In the case of Vaultex UK Ltd v Bialas (summarised below), the EAT has issued helpful guidance on the application of the band of reasonable responses test.
In this case, an employee (the eventual claimant) posted a racist joke to a staff intranet page. The joke was reported and the employee apologised, saying he had not realised it was racist.
Following a disciplinary procedure, the employee was dismissed. Whilst the employee had long service, an exemplary record and expressed remorse for his actions, the employer took the view that dismissal was warranted given its zero tolerance approach to discriminatory language. The concern was that any sanction short of dismissal would undermine the employer's commitment to diversity and inclusion in the workplace.
The employee brought an unfair dismissal claim, which the Tribunal upheld. It found that the sanction fell outside the range of reasonable responses it was open to the employer to impose. In reaching its decision the Tribunal took into account the employee's previous clean disciplinary record, his long service, his remorse and willingness to undertake training, and the possibility that the joke had been posted due to misunderstanding rather than malice.
The respondent employer appealed to the EAT.
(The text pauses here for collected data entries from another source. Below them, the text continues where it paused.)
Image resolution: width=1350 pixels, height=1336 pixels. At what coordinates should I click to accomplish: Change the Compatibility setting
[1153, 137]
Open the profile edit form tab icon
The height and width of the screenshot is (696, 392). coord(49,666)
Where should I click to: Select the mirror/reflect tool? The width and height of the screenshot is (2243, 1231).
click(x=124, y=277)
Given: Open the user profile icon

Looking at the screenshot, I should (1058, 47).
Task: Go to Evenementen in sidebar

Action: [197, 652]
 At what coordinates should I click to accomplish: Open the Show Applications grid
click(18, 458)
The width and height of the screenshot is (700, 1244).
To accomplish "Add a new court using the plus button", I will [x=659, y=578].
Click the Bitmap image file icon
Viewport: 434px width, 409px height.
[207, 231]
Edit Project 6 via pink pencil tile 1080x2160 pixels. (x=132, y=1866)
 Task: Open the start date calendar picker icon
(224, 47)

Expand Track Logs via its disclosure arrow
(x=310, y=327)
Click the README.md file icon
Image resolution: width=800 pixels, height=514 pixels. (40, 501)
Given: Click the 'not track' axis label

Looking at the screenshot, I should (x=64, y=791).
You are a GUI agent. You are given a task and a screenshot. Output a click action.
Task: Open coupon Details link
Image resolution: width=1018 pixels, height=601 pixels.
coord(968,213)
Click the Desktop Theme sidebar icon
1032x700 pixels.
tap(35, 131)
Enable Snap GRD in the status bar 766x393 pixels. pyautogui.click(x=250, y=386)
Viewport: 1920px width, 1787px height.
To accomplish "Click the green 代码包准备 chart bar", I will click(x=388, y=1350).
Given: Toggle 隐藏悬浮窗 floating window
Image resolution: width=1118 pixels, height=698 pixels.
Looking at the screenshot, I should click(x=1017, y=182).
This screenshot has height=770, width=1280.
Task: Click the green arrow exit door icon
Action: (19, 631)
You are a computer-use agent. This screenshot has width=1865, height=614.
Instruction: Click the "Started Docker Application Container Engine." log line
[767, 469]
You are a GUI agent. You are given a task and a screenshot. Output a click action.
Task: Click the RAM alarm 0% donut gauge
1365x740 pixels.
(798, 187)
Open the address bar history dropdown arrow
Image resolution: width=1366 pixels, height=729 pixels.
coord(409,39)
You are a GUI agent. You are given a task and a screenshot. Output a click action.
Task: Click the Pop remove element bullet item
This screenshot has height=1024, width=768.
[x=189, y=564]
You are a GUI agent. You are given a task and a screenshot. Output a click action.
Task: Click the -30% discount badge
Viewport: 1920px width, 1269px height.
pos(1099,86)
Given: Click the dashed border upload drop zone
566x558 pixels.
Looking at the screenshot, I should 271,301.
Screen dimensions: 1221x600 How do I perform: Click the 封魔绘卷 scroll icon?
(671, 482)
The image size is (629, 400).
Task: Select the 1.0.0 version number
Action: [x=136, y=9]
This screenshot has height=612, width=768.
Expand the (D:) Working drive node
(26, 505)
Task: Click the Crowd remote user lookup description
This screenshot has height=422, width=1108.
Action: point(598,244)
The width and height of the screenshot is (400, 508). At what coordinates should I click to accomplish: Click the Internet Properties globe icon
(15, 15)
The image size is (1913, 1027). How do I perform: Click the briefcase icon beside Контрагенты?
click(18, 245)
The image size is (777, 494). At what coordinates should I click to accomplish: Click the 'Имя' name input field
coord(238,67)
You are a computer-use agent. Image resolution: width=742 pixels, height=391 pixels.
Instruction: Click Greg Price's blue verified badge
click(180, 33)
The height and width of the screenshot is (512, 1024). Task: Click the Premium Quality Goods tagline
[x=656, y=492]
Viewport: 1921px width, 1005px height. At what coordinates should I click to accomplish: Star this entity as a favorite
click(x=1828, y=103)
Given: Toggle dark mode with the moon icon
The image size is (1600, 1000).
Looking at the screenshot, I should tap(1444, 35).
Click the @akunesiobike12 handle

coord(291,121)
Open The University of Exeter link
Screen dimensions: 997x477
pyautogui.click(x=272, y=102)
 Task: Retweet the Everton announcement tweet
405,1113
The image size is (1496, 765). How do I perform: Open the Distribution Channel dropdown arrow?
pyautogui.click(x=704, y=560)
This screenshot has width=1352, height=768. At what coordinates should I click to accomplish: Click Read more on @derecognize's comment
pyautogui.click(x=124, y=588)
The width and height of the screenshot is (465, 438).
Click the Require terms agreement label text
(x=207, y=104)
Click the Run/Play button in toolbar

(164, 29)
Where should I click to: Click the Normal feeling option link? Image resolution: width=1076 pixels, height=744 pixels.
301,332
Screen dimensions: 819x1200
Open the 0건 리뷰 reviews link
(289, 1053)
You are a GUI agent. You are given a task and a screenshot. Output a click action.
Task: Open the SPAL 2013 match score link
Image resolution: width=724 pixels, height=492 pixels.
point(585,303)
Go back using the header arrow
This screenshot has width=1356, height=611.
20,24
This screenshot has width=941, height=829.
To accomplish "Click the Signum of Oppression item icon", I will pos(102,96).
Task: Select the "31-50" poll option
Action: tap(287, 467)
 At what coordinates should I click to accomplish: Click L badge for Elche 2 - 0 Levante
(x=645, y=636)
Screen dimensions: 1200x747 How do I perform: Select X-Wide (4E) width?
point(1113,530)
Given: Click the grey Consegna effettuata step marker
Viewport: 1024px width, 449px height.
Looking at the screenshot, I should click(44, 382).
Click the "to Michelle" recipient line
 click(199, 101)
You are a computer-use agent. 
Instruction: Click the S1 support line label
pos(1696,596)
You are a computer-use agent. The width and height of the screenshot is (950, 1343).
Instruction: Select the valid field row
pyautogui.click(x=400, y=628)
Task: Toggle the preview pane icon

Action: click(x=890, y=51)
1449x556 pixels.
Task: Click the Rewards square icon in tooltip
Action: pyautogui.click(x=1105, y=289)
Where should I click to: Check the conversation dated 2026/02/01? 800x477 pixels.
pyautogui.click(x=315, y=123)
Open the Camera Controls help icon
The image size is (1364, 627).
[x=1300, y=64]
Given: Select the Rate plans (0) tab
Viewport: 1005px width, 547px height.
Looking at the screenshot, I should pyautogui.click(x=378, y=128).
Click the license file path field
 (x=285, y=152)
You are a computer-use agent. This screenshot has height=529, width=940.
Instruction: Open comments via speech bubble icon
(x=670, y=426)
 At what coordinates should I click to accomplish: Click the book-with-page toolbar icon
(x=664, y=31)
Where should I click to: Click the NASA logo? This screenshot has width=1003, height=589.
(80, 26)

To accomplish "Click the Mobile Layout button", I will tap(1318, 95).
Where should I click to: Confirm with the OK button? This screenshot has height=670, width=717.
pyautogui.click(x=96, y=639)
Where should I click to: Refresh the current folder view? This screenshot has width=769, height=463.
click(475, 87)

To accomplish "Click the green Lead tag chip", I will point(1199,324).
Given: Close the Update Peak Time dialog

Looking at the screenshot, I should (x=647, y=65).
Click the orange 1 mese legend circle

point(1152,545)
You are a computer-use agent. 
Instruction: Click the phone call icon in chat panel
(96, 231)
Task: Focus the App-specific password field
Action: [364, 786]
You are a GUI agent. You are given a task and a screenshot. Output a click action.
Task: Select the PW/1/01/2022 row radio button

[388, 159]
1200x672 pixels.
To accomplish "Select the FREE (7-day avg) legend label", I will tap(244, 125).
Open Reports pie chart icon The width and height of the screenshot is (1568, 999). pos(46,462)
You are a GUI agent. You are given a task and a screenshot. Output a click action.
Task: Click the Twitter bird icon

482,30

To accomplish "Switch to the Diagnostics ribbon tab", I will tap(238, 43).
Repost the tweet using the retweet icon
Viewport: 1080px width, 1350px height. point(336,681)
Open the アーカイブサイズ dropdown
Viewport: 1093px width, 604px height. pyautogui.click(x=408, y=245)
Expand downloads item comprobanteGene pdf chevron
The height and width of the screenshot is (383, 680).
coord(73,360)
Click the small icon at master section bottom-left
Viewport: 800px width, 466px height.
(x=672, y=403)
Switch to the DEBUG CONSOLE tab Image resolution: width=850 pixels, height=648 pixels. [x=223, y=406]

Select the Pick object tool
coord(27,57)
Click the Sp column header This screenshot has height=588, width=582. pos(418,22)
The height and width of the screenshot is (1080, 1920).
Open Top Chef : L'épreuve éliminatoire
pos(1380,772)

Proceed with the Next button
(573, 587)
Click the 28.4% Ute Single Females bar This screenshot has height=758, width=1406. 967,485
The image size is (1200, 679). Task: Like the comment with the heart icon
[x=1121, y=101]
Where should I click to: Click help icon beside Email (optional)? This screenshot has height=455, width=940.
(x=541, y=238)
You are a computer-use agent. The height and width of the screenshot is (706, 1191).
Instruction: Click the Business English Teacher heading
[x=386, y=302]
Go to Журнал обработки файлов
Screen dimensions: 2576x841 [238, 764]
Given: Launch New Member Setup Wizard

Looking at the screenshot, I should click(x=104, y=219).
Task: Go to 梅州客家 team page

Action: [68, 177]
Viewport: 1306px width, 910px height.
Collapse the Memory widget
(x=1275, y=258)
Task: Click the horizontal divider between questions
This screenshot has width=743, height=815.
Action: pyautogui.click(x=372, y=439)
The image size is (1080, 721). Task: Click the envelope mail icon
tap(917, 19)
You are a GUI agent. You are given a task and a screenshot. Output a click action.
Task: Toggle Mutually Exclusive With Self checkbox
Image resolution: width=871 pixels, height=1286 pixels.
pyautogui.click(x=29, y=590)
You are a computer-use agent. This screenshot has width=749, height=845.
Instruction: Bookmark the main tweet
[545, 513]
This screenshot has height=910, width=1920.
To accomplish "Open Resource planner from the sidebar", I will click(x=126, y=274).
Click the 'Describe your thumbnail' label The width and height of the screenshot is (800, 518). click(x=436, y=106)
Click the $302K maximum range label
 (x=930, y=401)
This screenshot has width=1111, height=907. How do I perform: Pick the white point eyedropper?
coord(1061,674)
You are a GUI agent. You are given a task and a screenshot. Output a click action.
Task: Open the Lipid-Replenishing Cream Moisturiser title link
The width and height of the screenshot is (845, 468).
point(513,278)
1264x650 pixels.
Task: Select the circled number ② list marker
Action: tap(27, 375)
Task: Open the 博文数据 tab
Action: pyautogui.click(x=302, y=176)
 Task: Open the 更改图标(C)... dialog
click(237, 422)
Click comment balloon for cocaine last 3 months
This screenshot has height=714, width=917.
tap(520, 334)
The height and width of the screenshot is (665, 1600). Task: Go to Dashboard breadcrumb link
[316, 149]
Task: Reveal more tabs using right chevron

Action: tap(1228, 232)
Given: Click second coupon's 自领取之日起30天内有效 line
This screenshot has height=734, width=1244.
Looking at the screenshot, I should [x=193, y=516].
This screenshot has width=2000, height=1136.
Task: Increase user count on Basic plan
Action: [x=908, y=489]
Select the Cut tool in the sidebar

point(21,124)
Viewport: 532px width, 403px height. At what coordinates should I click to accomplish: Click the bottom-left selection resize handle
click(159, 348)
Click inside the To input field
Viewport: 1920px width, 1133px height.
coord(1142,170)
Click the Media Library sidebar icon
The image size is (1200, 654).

The EAT allowed the appeal, finding that the Tribunal had erred in its application of the reasonable responses test. Instead of properly considering the range of potential responses open to the employer, the Tribunal had instead substituted its own view on the appropriate sanction, which is not permitted. The fact that the employer could have imposed a lesser sanction did not mean it was obliged to do so. The right conclusion was that dismissal fell within the range of reasonable responses open to the employer.
The fairness of a dismissal might be called into question where relevant context, such as remorse or a willingness to undertake training, has not been taken into account by an employer. However, this does not mean that an employer who has considered the wider context will necessarily have acted unfairly if it imposes a decision to dismiss.
This is a useful example of the application of the band of reasonable responses test. It acts as a demonstration of the distinction between that test, and the substitution mindset which the Tribunal fell into.